TASK OBJECTIVE>
Continue the passage about Enos the chimpanzee and postwar missile building, picking up right after its final sentence.

And he was an absolutely extraordinarily clever chimpanzee.
But on this flight, there was a system failure of the psychomotor.
And what happened was every time this chimpanzee Enos pulled the right lever under the right symbol, he got an electric shock.
I think we should complete that story when we talk specifically about Enos in the next bit, because there's a bit of a twist in this story.
But a remarkable, remarkable animal for a whole variety of reasons.
And if this animal were a human being, we would be celebrating him or her right now.
And we're not.
And that's sad.
And I think we need to rectify that.
Let's flip things back a little now.
Let's take things back to the 1940s, 1950s.
The war is over.
East is East and West is West.
What is happening in space research?
How are things as we come out of World War II?
I know that Werner von Braun, for example, as part of the denazification program, was taken across to the United States, became the man who masterminded America's rocket program.
And the Russians had similar people who'd been part of that.
So the scene was set.
The scene is set.
And at this point, they're building missiles.
So Werner von Braun's team, many of them who had been members of the SS and who built these V-2 missiles that had been raining down destruction on London and Antwerp at the end of the Second World War, have now been spirited away under a secret operation called Paperclip and are now working in the United States building missiles for their new masters, the Americans.
All their SS records, all their Nazi past, all those connections are completely erased.
They don't exist.
The files are hidden, essentially.
And these men, mostly, almost entirely men, not completely actually, but almost entirely men, are now working and they're building these missiles.
And at first, what they're doing is they're building V-2 missiles.
We're in the Cold War.

INFORMATION PROVIDED>
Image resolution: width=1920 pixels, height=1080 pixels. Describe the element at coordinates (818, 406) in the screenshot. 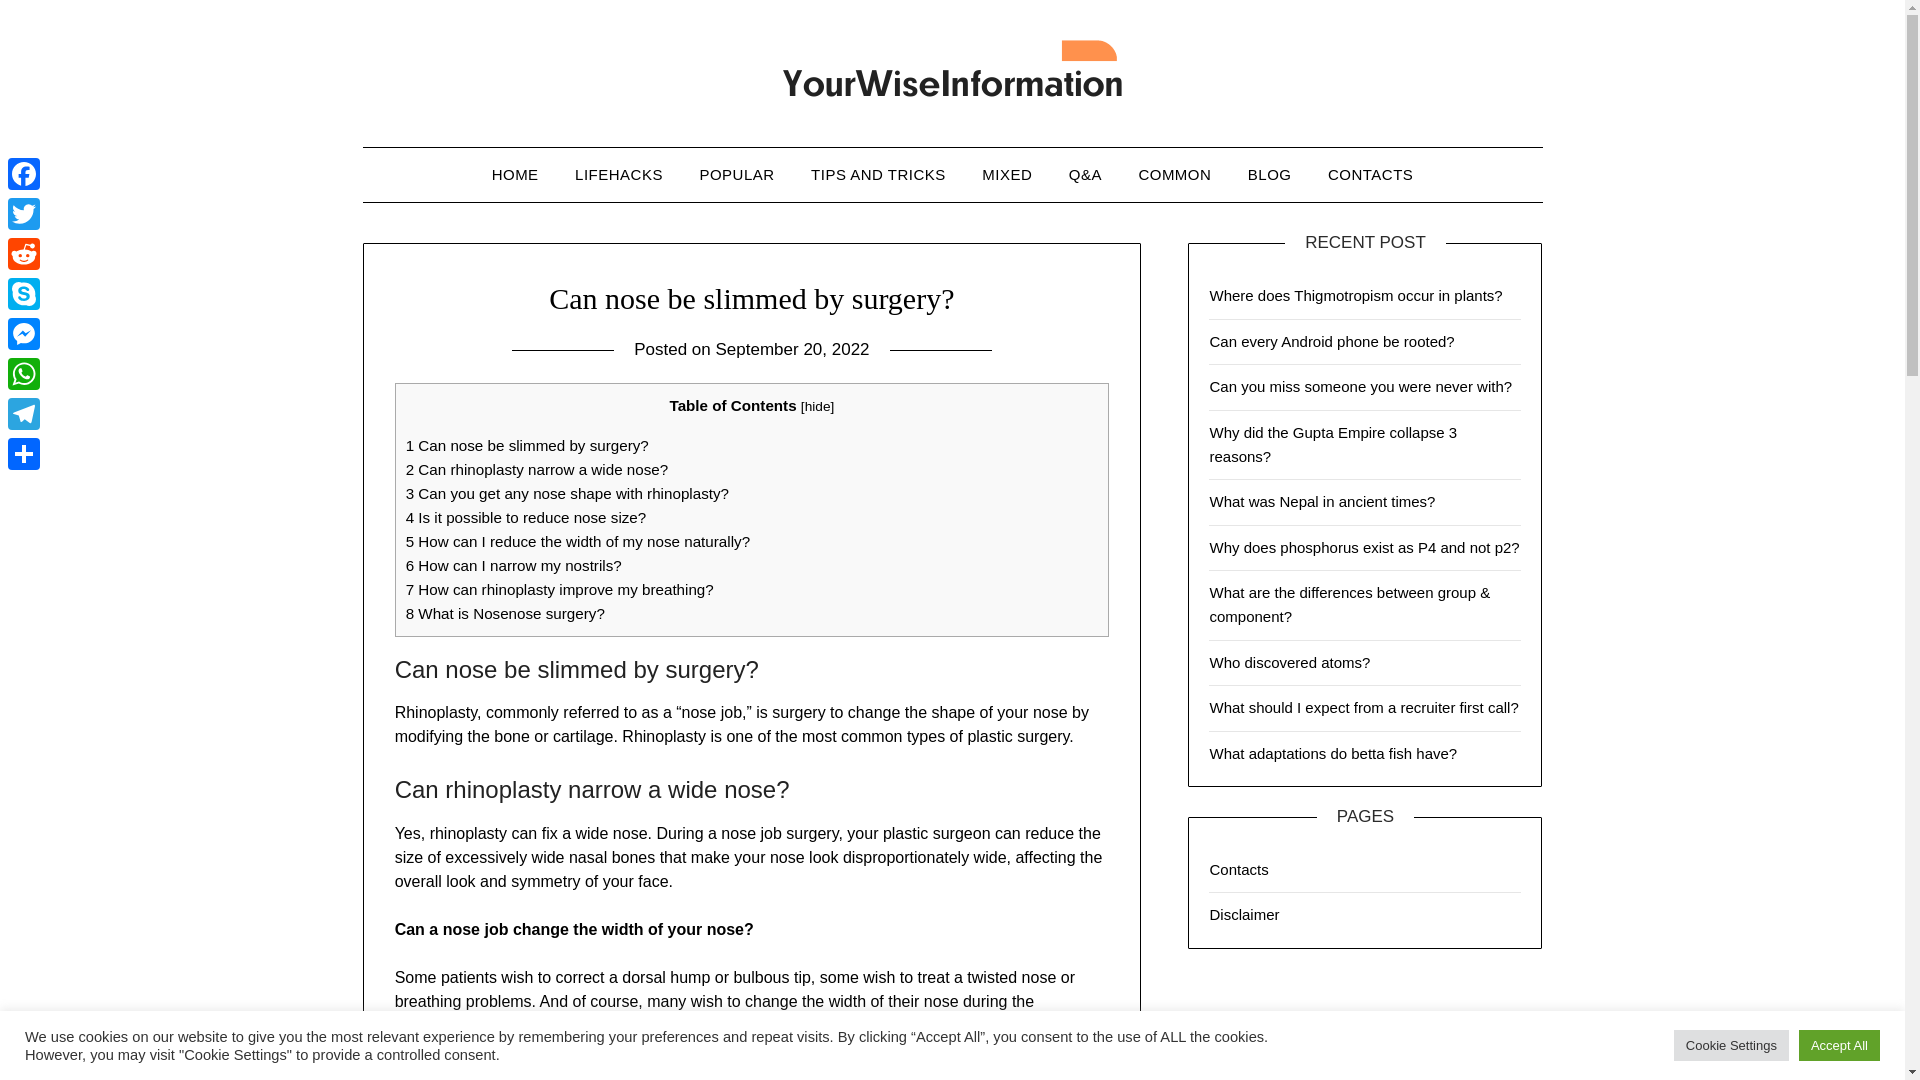

I see `hide` at that location.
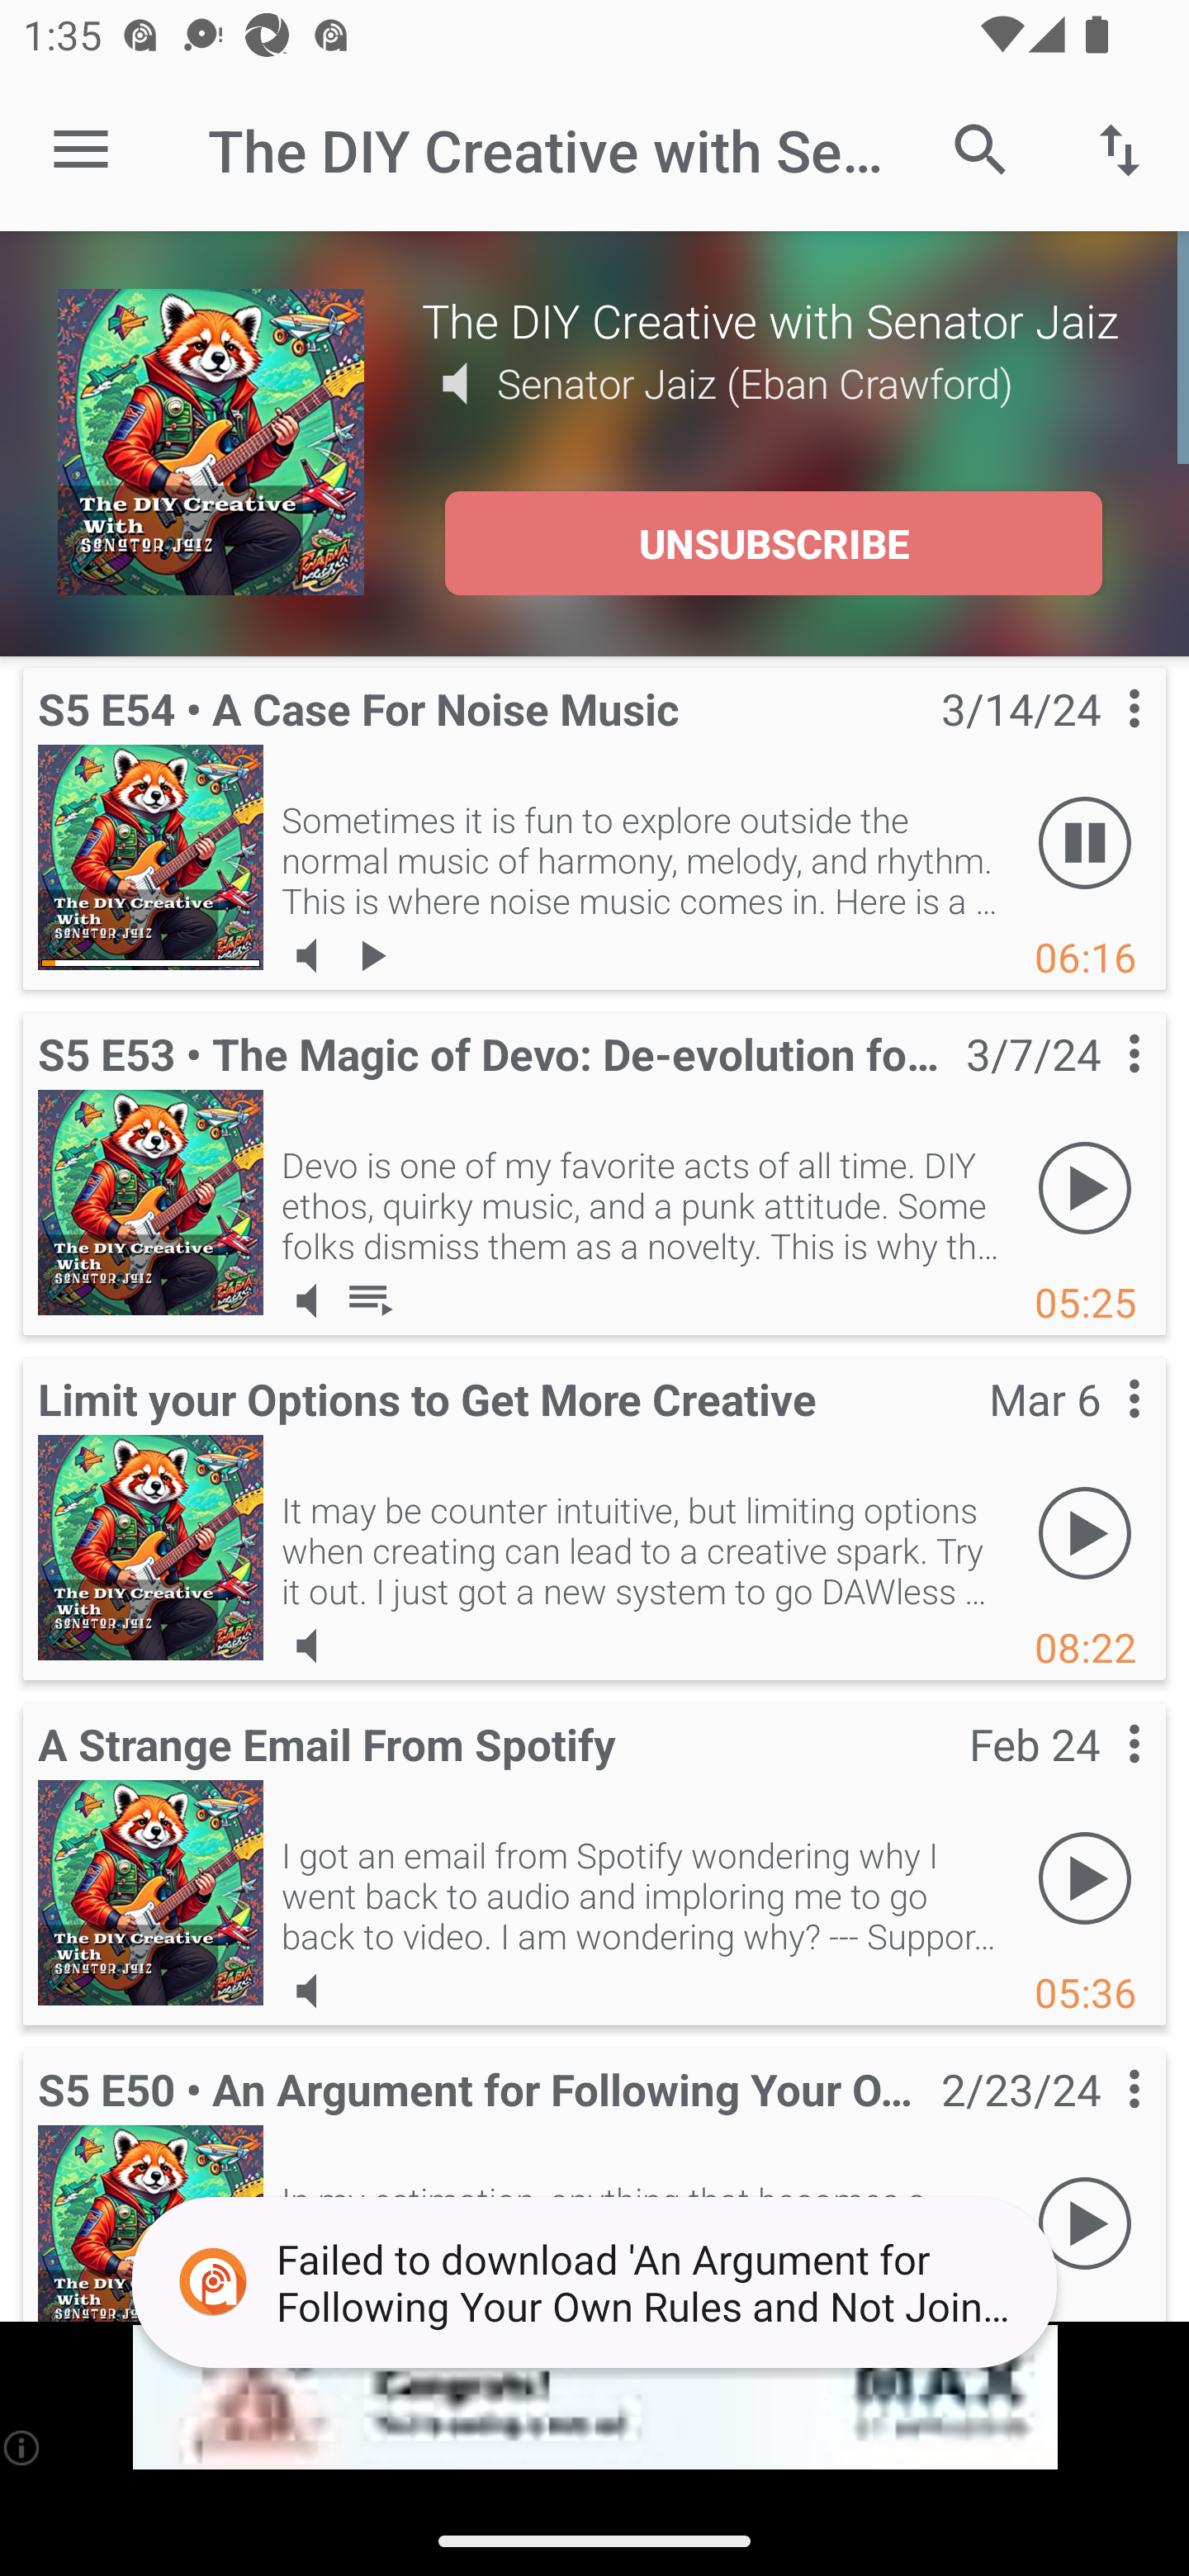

WRITTEN RESPONSE>
As you say, the Soviets are building their own missiles.
They've got some of these German scientists too, but not nearly as many, because frankly, going to the Soviet Union is not as attractive a proposition unless you're kidnapped to go there than actually working in the United States.
So they're building these missiles.
And these missiles are essentially exactly like the V-2 missile that was used on London at first.
And what happens in 1947, to begin with, is that there are discussions about starting to send live animals, tiny ones to begin with, fruit flies, up as high as these missiles will go, which is about 40 miles up.
So nearly to the edge of space, but not quite, at speeds of about 3,000 miles an hour.
And they're doing this because already there is that sense of the beginning of at least a missile race, a rocket race, and on the horizon, a decade down the line, a space race.
So we start with a fruit fly or a series of fruit flies in 1947.
No big deal there, you might say.
But in 1948, they start with monkeys, squirrel monkeys, rhesus monkeys, these little monkeys they have.
And they put these monkeys in a project called Albert into a sort of series of tests where they stick these monkeys into nose cones of V2 missiles and they blast them up into the sky at 3,000 miles an hour to see what's going to happen.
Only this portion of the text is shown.